Tacna might as well have been another planet too, because it is so different visually, and culturally, than any other city we’ve been in in Peru. Rett kept saying that it felt like Los Angeles, and certainly the lines of palm trees and “oasis in the desert” feel had a lot to do with that, but we also saw more stylish people than we’ve seen anywhere else. In other Peruvian cities, when we saw someone whose style stood out substantially from the traditional baseline, it often felt like they had visited New York City once, and were mimicking someone they saw there. But in Tacna, the style-culture felt homegrown and organic, a place where there is enough wealth and surplus for the city to develop its own idea of “cool”.
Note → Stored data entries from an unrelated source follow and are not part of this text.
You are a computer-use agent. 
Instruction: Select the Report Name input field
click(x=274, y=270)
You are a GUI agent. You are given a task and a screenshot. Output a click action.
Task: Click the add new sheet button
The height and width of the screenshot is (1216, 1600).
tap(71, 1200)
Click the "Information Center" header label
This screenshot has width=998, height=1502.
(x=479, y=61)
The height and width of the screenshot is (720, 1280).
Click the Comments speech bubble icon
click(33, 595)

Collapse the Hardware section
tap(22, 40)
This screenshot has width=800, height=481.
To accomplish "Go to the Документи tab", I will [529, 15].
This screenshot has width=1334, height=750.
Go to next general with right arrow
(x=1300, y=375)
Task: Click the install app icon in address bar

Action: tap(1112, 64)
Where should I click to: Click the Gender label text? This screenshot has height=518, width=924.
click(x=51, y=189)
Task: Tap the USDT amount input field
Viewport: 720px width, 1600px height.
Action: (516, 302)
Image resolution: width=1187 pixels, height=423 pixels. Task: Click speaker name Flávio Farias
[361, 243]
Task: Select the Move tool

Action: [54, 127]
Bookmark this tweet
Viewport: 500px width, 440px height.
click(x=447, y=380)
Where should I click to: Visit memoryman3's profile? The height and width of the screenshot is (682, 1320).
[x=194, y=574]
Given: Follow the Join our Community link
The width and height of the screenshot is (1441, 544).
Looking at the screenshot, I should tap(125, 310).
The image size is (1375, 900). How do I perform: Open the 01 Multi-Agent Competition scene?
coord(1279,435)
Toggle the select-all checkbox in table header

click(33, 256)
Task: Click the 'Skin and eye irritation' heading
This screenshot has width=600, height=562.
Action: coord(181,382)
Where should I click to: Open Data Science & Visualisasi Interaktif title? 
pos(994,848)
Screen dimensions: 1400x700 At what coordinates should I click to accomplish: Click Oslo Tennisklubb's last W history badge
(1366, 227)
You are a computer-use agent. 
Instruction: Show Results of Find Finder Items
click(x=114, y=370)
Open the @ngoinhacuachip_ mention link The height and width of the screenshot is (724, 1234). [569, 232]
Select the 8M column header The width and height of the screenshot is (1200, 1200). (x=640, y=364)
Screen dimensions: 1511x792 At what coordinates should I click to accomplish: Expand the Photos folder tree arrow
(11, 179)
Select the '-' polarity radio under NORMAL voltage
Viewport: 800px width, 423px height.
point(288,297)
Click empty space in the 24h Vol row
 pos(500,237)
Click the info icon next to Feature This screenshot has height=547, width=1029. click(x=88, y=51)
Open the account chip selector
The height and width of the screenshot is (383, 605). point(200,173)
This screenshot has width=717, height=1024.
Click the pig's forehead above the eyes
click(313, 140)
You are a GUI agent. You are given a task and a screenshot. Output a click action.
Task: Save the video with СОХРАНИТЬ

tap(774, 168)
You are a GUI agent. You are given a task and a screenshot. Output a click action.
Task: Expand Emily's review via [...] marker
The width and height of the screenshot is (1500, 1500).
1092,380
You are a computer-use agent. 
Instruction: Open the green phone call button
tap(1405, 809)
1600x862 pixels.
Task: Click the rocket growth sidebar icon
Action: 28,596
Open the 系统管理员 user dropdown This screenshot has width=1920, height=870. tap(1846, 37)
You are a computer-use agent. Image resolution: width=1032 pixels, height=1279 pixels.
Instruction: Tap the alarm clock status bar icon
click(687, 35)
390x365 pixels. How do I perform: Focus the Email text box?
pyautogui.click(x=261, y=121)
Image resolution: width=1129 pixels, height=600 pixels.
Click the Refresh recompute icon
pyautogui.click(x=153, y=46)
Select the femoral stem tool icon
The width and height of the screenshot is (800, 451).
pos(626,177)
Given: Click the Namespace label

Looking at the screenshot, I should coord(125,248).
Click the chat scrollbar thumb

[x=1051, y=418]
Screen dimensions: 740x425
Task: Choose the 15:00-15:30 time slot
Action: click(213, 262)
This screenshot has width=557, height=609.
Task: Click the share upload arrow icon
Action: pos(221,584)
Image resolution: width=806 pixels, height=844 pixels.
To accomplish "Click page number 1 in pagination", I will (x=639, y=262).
We spent four nights in the city, preparing for our crossing into Chile, and recovering from our remote and final crossing of the Andes. It had been a risk to leave Lake Titicaca and cut a path across Peru relatively-unknown to cyclists, and in some ways it was even more-challenging than I’d expected. But it was also more-rewarding than I expected, and was one of the highlights of our highlight-filled travel through Peru. There probably aren’t a lot of people who want to head to the coast at the border with Chile (because continuing south for 1000 miles across the Atacama desert is the main option from there), but for those who do, I fully endorse our route as the way to do it, especially if they eventually get that road to Mazocruz paved!

Riding down the palm-lined main boulevard in Tacna.
Tacna, Peru, or Los Angeles?
A pedestrianized boulevard in Tacna.
Despite being in the desert this plaza in Tacna had some of the biggest trees we’ve seen in any Peruvian plaza, making it feel surprisingly close to being a square in Savannah, Georgia.
An endless line of checkout lanes in Tacna’s Western-style Plaza Vea super/hyper-market. And like the US, few of the lanes were manned (they had a self-checkout section, but for only small quantities.
I’ve written about business “districts” in Peru, where near-identical businesses cluster together, but this “pharmacy district” in Tacna takes it to a new level. Those are genuinely two separate Inkafarmas next to each other, there was a third just one storefront in from the corner behind me, and I think Mifarma (the 2nd-biggest brand) might even have the same parent as Inkafarma (they at least have identical websites). And those four were only half of the pharmacies at this intersection!
Like many desert cities, Tacna is largely a modern creation, but occasionally we could see bits of its history in the core.
For our final dinner in Peru, we went to a reasonably-fancy place where I got “Fettuccine a la huancaina con lomo saltado”, a Peruvian classic that happened to be the first thing I ever ordered in Peru, at lunch in Huaraz. And of course we had Pisco Sours!
Peru threw us a perfectly-Peruvian parade, that danced right by our booth at dinner, to commemorate our final night in this country that loves parades (proving that Tacna still hides plenty of “Peru” within!)
We visited 7 Vidas’s taproom in Cusco twice, and now once in Tacna (their home), and picked up these special barrel-aged collaboration beers they brewed with “The Beertrekker”, a beer writer/photographer who just happens to live in Chicago currently, where a couple days later he celebrated their release with the head brewer of 7 Vidas joining him. As former Chicagoans, we were glad to partake in the release from the Peru side. Connecting across the hemispheres!